Ваше задание —
Сократите абзац фрагмента, начинающийся словами «Еще до тендера „Агротехника“», и сохраните его главные факты.

Фрагмент текста —

=======

Техзадание было адаптацией версии 1982 года. Нужно было объединить оборудование 11 производителей и поставить его в технологическую цепочку. Уже по этим требованиям могли закрасться сомнения в том, что проект вообще собираются реализовывать. Сейчас за это не взялся бы ни один здравомыслящий человек.

Еще до тендера «Агротехника» открыла офис в Беларуси, и мы начали работать с пониманием: выиграем тендер — хорошо, нет — будем заниматься другими проектами. На предтендерных совещаниях было очевидно, насколько слабо люди понимают сложность проекта. Основным конкурентом была немецкая компания LTV, но мы подготовились лучше и предложили €21,2 млн, а не €30 млн. Выбрали наше. Это было в 2008 году.

— Что смущало вас в поведении авторов идеи?

— Никто не понимал специфики производства. В мире есть всего четыре глобальных игрока на этом рынке. Производство упаковки тесно связано с производством упаковочных автоматов. Нельзя строить завод, полагая, что твои основные потребители — это владельцы оборудования, которые обеспечат спрос.

Те, кто производит упаковочный материал для использования оборудования от других производителей, на рынке называются пиратами. Мы становились такими. В этом нет ничего страшного. Но это:

  • сложности в покупке картона и другого сырья;
  • сложности в наладке оборудования под твою упаковку;
  • готовность к тому, что основные игроки будут активно мешать.

Одновременно стали достраивать главный корпус. У меня где-то есть фотографии, как мы монтировали дорогое оборудование, а кругом лежала земля.

Единственный человек, который имел здравый взгляд на это, — Сергей Румас, который тогда работал в «Белагропромбанке», главном кредиторе проекта. В докладной записке в Минфин он говорил о нецелесообразности проекта, если в этом не задействован ни один из четырех игроков рынка.

=======

Данные —
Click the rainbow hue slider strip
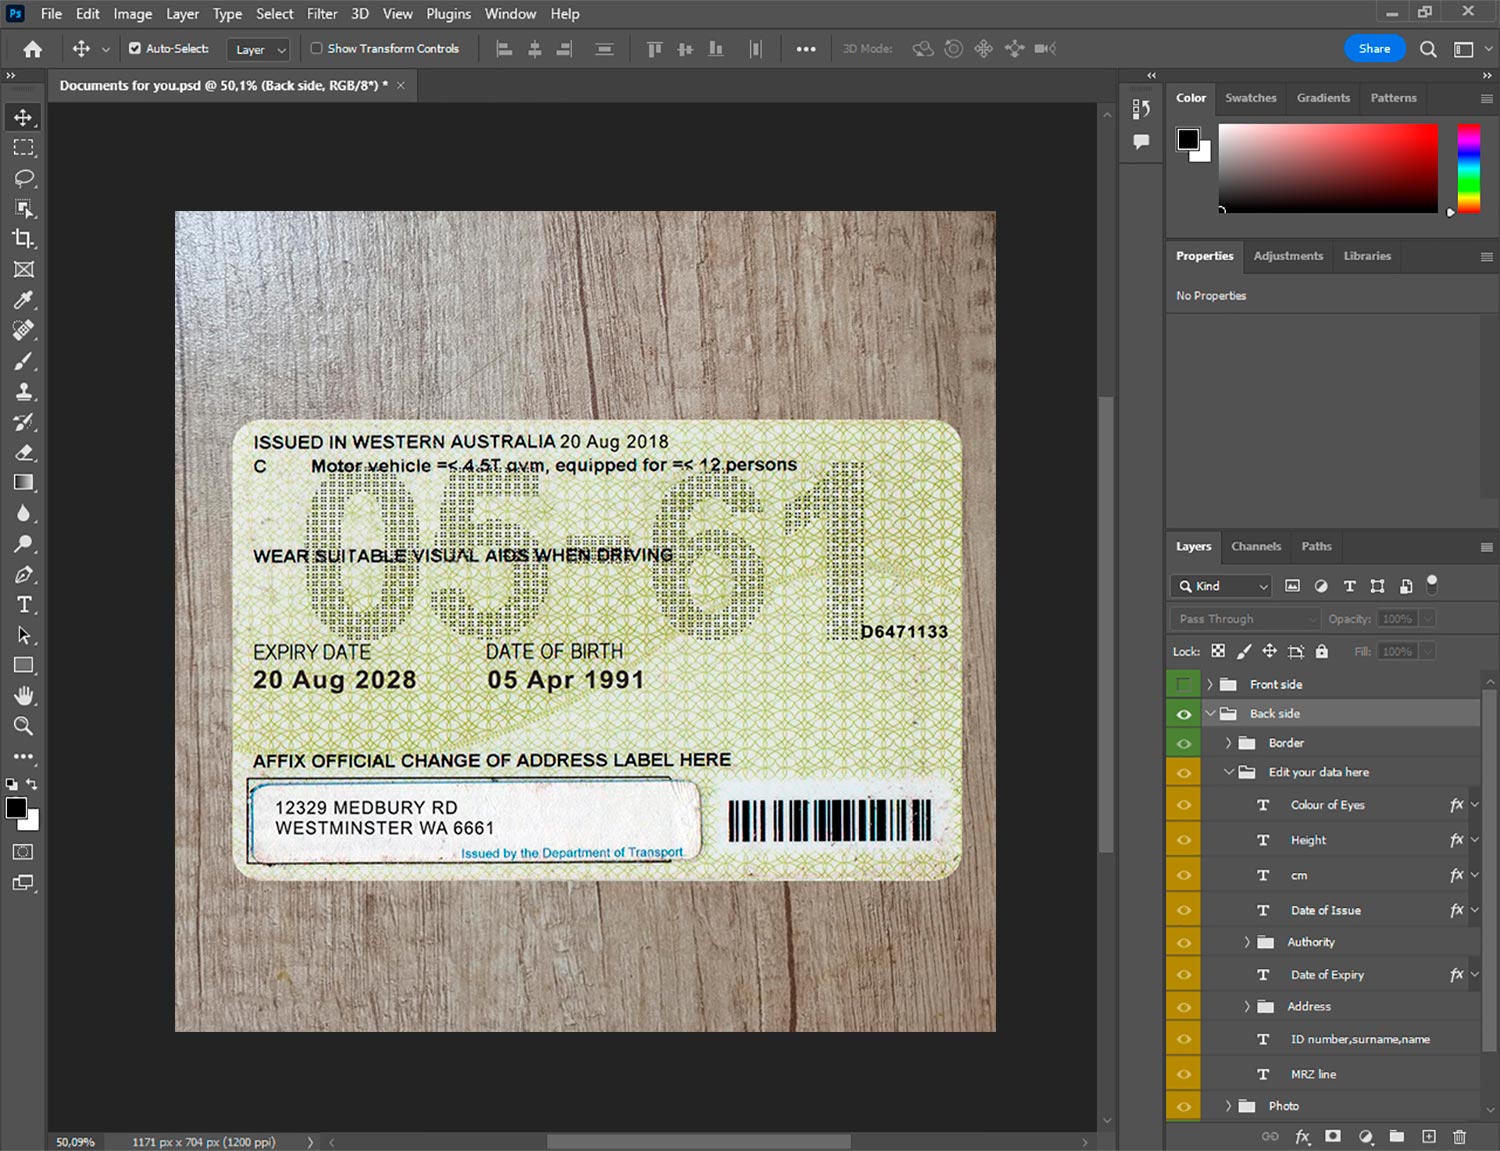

=======

Ответ —
До тендера «Агротехника» открыла офис в Беларуси. Мы были готовы и к победе, и к работе над другими проектами. На предтендерных совещаниях было видно, что сложность проекта понимают слабо. Нашим главным конкурентом была немецкая LTV, но мы подготовились лучше и предложили €21,2 млн, а не €30 млн. Выбрали нас, это было в 2008 году.